__Directions for this task__. Line tally for the word "computer": count the lines below that contain it and reply with the number alone.

__Provided material__.
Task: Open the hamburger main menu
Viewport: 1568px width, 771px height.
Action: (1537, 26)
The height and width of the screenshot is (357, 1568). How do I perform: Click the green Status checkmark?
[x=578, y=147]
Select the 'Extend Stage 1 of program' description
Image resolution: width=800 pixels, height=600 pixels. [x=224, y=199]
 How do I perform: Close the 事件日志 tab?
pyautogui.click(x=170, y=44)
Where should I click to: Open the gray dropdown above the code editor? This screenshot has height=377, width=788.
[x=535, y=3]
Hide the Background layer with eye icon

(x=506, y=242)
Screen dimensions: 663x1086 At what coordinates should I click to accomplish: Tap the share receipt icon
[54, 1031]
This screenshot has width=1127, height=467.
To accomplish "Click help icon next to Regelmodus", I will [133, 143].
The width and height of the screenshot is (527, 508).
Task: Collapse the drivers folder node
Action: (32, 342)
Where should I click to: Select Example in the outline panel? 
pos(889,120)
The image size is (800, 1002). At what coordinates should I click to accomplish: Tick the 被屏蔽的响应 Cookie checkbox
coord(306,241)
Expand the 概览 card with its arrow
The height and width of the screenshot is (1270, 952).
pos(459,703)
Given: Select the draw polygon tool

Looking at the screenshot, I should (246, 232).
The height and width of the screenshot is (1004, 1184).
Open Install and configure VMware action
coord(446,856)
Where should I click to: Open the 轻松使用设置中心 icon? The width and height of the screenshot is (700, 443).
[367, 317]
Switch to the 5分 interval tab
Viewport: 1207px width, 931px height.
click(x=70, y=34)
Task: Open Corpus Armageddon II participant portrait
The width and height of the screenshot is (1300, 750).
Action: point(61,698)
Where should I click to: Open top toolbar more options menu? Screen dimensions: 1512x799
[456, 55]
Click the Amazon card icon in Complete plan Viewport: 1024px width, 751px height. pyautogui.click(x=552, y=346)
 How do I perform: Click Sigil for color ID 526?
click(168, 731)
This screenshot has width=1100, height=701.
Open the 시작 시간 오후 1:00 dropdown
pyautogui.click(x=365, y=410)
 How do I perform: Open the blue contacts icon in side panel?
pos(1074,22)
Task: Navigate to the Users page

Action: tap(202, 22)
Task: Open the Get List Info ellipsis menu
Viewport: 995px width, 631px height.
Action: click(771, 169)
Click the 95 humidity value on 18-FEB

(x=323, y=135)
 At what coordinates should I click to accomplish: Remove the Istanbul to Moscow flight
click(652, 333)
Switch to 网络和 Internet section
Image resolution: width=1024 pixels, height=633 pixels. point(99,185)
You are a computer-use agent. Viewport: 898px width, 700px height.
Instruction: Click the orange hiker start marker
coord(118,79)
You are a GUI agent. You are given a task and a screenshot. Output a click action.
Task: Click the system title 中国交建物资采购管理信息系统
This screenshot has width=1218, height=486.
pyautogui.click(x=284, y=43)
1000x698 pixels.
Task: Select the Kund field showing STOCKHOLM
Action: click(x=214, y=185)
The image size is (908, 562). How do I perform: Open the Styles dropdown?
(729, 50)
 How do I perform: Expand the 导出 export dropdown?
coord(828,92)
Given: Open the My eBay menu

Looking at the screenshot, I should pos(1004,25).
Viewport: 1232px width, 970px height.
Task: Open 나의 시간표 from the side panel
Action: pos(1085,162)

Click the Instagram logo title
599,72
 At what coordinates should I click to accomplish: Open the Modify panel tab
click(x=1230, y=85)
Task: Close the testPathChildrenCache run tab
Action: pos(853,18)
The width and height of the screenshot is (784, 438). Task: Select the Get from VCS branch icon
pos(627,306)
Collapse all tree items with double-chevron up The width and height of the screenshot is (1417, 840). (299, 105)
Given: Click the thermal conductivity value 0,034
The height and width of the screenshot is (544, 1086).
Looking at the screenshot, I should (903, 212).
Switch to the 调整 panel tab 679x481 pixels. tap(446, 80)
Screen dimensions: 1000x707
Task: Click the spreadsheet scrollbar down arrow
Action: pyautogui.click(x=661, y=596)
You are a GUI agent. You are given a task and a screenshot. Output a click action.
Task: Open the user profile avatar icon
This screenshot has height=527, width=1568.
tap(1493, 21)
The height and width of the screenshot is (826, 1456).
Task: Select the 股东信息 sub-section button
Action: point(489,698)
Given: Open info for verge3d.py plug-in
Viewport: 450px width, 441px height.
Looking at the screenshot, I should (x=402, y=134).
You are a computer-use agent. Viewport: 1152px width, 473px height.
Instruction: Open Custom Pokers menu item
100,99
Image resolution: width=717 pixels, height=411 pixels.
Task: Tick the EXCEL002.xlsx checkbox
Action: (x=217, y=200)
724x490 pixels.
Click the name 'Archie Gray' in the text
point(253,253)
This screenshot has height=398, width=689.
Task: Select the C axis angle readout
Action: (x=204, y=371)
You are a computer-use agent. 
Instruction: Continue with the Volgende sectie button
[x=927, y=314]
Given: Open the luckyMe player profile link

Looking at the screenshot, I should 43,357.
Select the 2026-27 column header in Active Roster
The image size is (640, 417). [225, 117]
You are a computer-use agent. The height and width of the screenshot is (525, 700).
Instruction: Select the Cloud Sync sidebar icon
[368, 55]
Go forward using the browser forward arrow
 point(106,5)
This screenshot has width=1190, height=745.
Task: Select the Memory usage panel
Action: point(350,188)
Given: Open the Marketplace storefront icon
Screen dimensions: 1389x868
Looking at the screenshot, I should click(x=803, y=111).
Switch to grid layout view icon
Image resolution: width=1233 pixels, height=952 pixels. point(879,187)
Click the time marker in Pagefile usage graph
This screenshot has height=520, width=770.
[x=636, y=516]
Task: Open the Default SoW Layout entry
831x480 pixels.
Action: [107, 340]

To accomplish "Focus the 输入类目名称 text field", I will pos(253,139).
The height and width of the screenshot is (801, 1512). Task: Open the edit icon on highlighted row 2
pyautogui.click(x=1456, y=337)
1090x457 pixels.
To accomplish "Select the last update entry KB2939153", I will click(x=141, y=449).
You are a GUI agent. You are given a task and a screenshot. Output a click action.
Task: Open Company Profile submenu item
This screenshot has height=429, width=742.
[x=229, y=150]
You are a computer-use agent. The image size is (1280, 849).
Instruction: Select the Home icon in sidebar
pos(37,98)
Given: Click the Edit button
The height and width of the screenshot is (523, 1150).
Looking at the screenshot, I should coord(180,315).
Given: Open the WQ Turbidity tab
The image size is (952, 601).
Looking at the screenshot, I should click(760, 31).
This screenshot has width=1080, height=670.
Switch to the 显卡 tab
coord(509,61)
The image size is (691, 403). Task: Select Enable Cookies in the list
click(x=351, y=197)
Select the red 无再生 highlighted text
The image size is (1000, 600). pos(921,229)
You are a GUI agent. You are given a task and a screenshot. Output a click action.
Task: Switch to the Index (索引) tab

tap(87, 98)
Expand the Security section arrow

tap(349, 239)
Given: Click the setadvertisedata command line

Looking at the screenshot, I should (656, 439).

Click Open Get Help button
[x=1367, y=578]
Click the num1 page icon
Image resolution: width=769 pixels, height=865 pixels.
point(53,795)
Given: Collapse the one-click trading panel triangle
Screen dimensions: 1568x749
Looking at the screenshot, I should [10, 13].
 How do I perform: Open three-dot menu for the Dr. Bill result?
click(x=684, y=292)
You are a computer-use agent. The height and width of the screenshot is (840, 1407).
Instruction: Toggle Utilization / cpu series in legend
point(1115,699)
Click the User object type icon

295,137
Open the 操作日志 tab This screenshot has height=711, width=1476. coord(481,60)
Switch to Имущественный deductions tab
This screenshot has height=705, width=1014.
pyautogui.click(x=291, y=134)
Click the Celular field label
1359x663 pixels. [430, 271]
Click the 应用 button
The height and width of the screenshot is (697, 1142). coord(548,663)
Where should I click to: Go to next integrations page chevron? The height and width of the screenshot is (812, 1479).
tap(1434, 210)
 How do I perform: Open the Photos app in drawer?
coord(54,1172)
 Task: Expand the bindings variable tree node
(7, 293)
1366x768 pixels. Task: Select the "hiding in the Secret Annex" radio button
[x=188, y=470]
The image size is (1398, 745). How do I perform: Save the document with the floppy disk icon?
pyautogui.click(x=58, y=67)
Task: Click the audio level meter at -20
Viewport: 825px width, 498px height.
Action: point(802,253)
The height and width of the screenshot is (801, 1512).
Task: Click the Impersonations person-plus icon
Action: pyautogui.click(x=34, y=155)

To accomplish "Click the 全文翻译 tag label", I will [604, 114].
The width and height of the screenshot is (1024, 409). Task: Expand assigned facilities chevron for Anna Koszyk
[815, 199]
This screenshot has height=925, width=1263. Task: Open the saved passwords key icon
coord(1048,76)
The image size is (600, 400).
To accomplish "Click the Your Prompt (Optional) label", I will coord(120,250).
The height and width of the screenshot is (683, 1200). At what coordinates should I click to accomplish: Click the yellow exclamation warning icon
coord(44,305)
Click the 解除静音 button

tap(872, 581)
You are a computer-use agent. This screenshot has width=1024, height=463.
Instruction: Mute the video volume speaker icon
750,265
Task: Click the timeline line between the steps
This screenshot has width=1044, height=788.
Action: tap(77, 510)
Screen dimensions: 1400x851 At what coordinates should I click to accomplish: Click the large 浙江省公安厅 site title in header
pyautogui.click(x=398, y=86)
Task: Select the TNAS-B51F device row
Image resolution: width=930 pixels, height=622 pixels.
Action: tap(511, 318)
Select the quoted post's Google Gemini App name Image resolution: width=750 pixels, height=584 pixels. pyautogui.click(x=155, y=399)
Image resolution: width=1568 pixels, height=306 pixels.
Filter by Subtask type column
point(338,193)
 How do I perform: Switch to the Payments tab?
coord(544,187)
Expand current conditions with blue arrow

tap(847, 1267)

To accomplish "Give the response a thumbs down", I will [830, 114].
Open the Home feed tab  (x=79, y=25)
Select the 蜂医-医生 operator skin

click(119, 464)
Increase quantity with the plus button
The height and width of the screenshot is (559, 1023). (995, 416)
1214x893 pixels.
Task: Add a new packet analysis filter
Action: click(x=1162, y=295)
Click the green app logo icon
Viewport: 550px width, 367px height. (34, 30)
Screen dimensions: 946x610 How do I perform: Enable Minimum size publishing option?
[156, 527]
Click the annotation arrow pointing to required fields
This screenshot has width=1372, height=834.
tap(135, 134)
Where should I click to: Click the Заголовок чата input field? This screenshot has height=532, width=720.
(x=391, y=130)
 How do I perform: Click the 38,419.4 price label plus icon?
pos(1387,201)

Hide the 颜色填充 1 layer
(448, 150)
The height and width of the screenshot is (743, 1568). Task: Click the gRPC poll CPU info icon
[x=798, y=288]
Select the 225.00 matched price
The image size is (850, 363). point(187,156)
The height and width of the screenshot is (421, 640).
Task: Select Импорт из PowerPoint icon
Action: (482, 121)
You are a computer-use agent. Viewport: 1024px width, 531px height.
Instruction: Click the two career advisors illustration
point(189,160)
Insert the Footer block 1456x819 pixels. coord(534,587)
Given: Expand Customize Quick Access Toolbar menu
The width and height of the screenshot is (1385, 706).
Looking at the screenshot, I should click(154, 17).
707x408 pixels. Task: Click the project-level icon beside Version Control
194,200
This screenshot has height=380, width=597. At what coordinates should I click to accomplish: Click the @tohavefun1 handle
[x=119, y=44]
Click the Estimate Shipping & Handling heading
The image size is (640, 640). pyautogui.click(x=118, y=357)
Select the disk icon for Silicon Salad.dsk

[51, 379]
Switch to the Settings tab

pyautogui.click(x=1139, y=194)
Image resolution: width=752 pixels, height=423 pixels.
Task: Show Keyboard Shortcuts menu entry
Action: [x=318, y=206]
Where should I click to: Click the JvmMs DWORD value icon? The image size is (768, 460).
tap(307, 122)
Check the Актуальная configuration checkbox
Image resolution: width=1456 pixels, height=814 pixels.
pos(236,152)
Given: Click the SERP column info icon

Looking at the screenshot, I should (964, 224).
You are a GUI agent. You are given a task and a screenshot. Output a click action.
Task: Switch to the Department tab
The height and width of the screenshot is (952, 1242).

__Answer to the exercise__. 8